“We’re living in unprecedented times.” That feels like the phrase of my entire life. As a millennial, I’ve lived through more “unprecedented” things than generations before me. I was in 2nd grade when 9/11 happened. I was in 8th grade during the 2008 crash and I remember even my grandparents, who never talked about money, mentioning it. I had just graduated college when Trump was elected the first time. I was 26 when we had a global pandemic. I’m 32 now, and seeing constant news cycles that feel “unprecedented.”
I know my experience isn’t unique, as all of my peers have lived through the same things. And despite this shared experience by my generation, I feel like new movies and TV shows aren’t made for my experience. It feels like much of the new content coming out is explosive, and filled with violence.

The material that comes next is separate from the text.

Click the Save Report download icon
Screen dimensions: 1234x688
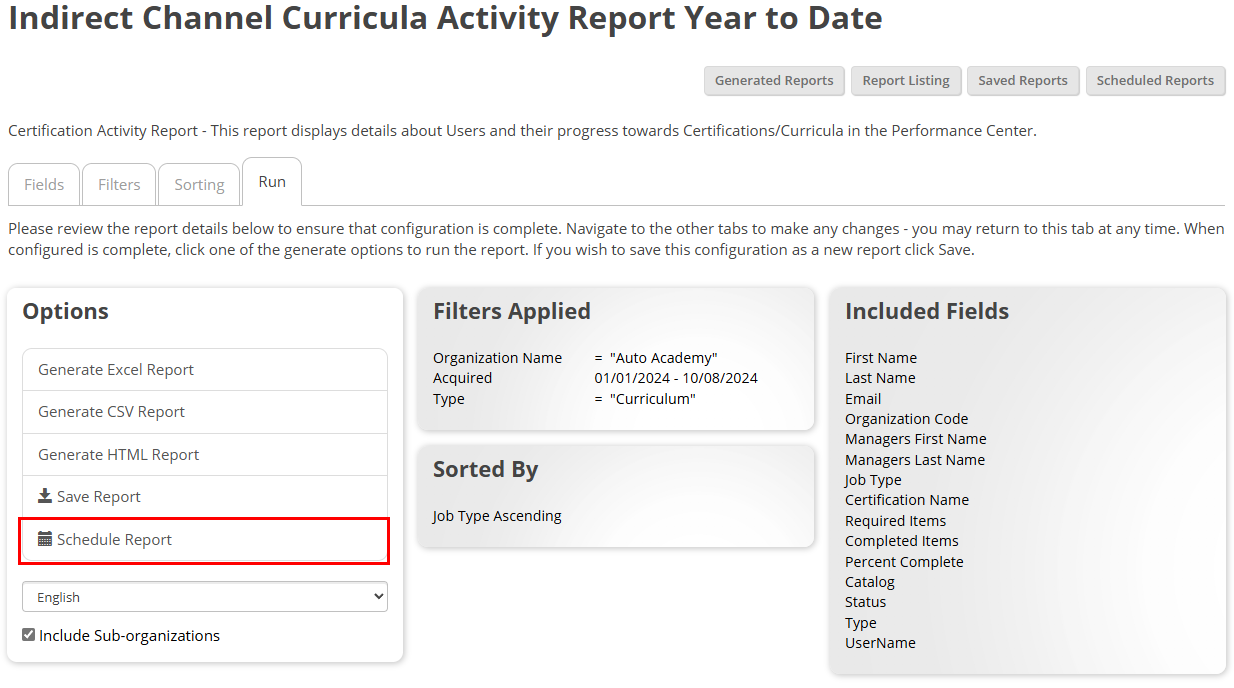pyautogui.click(x=45, y=496)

A few years ago I wrote a post about Tik Tok/short form video and the effect I’d thought it would have of feature length films. At that time, short form media was still relatively new. I wrote about how I thought the faster pace of media would reduce attention spans and either lead to shorter movies, or more likely, movies with lots of action or faster pacing to keep people’s attention. And from the majority of films nominated for Best Picture this year at the Oscars it seems those predictions have been proved to be true.
But with the world moving so fast all the time, and with the constant news cycle, I spend a lot of time feeling uncomfortable. Whether that feeling is from personal or professional stress, or from tragedies happening near me and around the world, it’s drawing me into hobbies, friendships, and media that make me feel comfortable. I’m finding myself drawn to what I’m starting to call “gentle media.” This encompasses movies, TV shows, podcasts and books that have a slower pace, are filled with more positivity or predictability, and leave me feeling comfortable.

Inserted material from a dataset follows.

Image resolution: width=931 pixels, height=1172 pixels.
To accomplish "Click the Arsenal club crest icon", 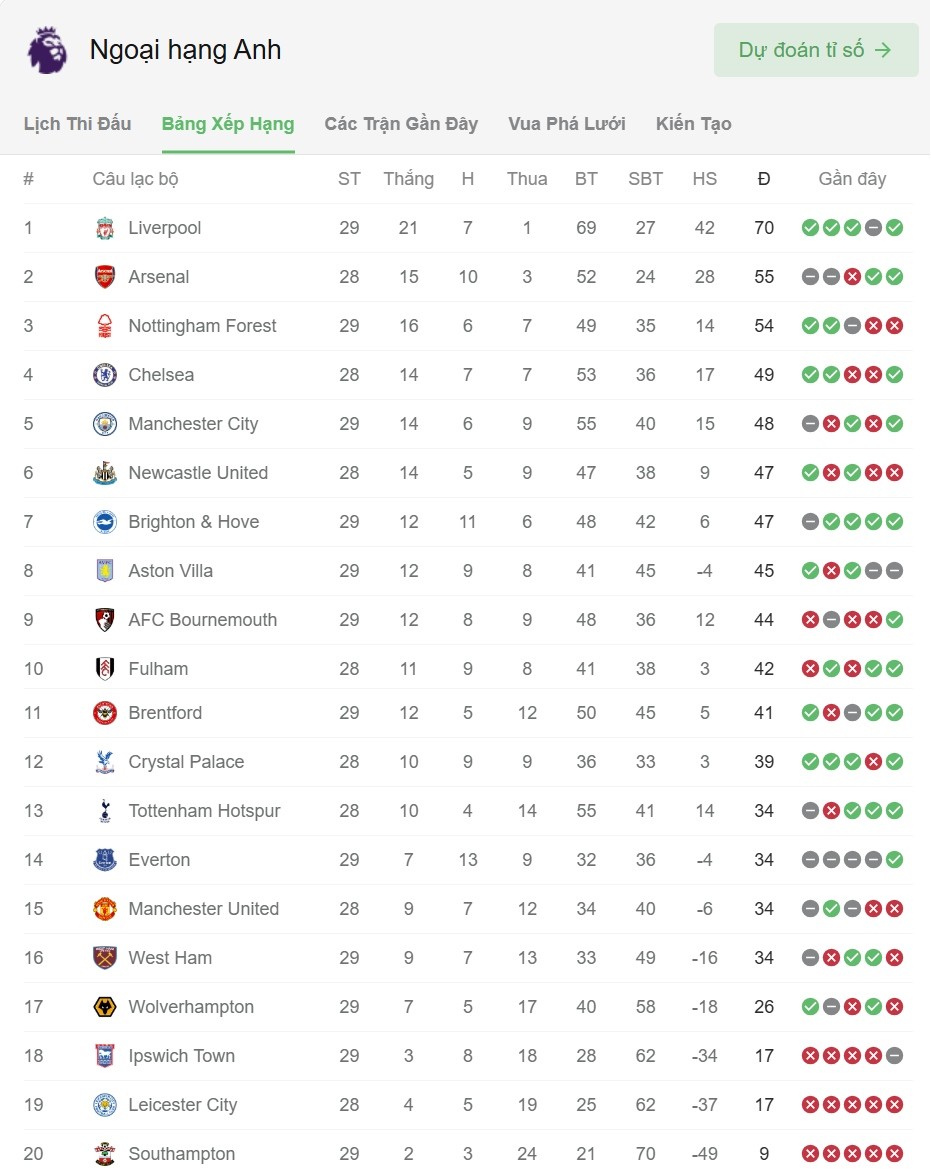I will pyautogui.click(x=105, y=277).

What makes a movie or TV show “gentle media”? It can be a number of things, and it’s likely a little different for each person. For me, it could simply be about the pace of the movie. I just watched Hamnet and while the story is sad, and the characters experience heartbreaking loss, the pace of the movie is delightfully slow. It could also be about the intensity of the story and what happens to the characters. Crazy Rich Asians is a great example. There are mean people in the movie, but there’s also so much humor and kindness and the stakes aren’t very high. Action movies aren’t really my thing, but when I think of Oceans Eleven even that has a sense of “gentle” because they don’t complete the heist through force, but through smarts. For some people, “gentle” movies could be Guardians of the Galaxy because of the nostalgia and humor, or How to Train Your Dragon because of the soundtrack. For others it could be The Lord of the Rings, which is more intense, but still provides comfort because they know the good guys win in the end.
When I think about TV shows that I would call “gentle,” it’s because nothing really bad ever happens to the characters. Do they have struggles, sure, but do I know each episode will end with things resolved, yes. Great examples of this include Friends, Big Bang Theory, The Office, Parks & Rec, Schitt’s Creek, and Ted Lasso. These are shows that have characters you begin to love over time, and plot lines that will keep you laughing.

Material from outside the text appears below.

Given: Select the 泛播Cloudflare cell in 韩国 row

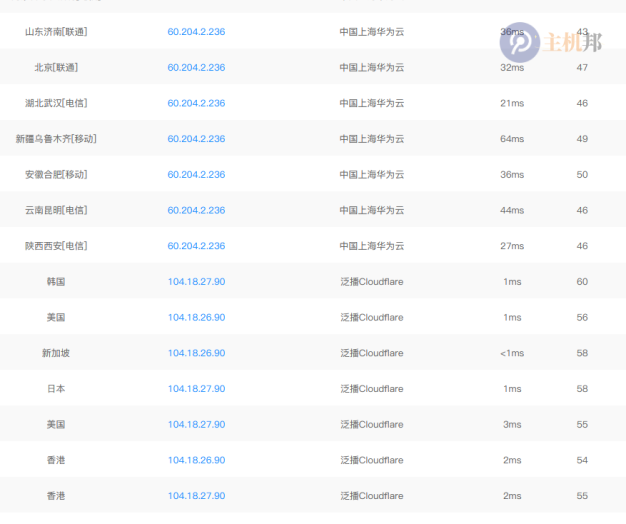Looking at the screenshot, I should (372, 282).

“Gentle media” can also include reality TV. For me, I immediately think of The Great British Bake Off and how the contestants are so kind to each other, often helping each other with their bakes. They give me hope in humanity. For others, maybe it’s Love is Blind because it gives you hope in love not built on physical appearance, or American Idol or Dancing with the Stars because you love to root for someone.
I don’t listen to a lot of podcasts, but one that immediately gave me that feeling of comfort was Good Hang with Amy Poehler. It’s fun, carefree, and tender. I love how Amy can laugh with every single one of her guests. Amy facilitates such interesting conversations while respecting personal boundaries, privacy, and keeping her guests comfortable. When I compare Amy’s conversations with celebrities to daytime or late night talk hosts over the years, you can see how Amy brings a respect and kindness that perhaps hasn’t always existed. It’s such a fun podcast to listen to because you truly don’t know what direction a conversation will take. Let me know your comfort podcasts as well!
And of course, we can’t talk about media without mentioning books. There are thousands and thousands of comfort books, so it’s hard to even name a few. But I think for most of us a book feeling “gentle” might be because we’re read it when we were young. Anne of Green Gables, and The Secret Garden immediately come to mind when I think of comfort books. I also think back to the first time I read Ella Enchanted, and how I didn’t know what would happen, but I wanted Ella to break the curse so badly. The adventure of it probably wasn’t “gentle” when I was a kid, but it certainly is now.
If you’ve made it this far, I hope you have a sense of what I mean when I say “gentle media.” Even better if you’ve already started compiling a list in your head of the movies, TV shows, podcasts, and books that feel “gentle” to you.
The world can be a hard place sometimes. There can be too much hate, too much change, and too much unknown. So don’t let anyone make you feel bad for re-watching your favorite show, or re-visiting a book you loved when you were younger. You weren’t meant to only consume new and novel things. Sometimes it’s ok to enjoy what feels “gentle.”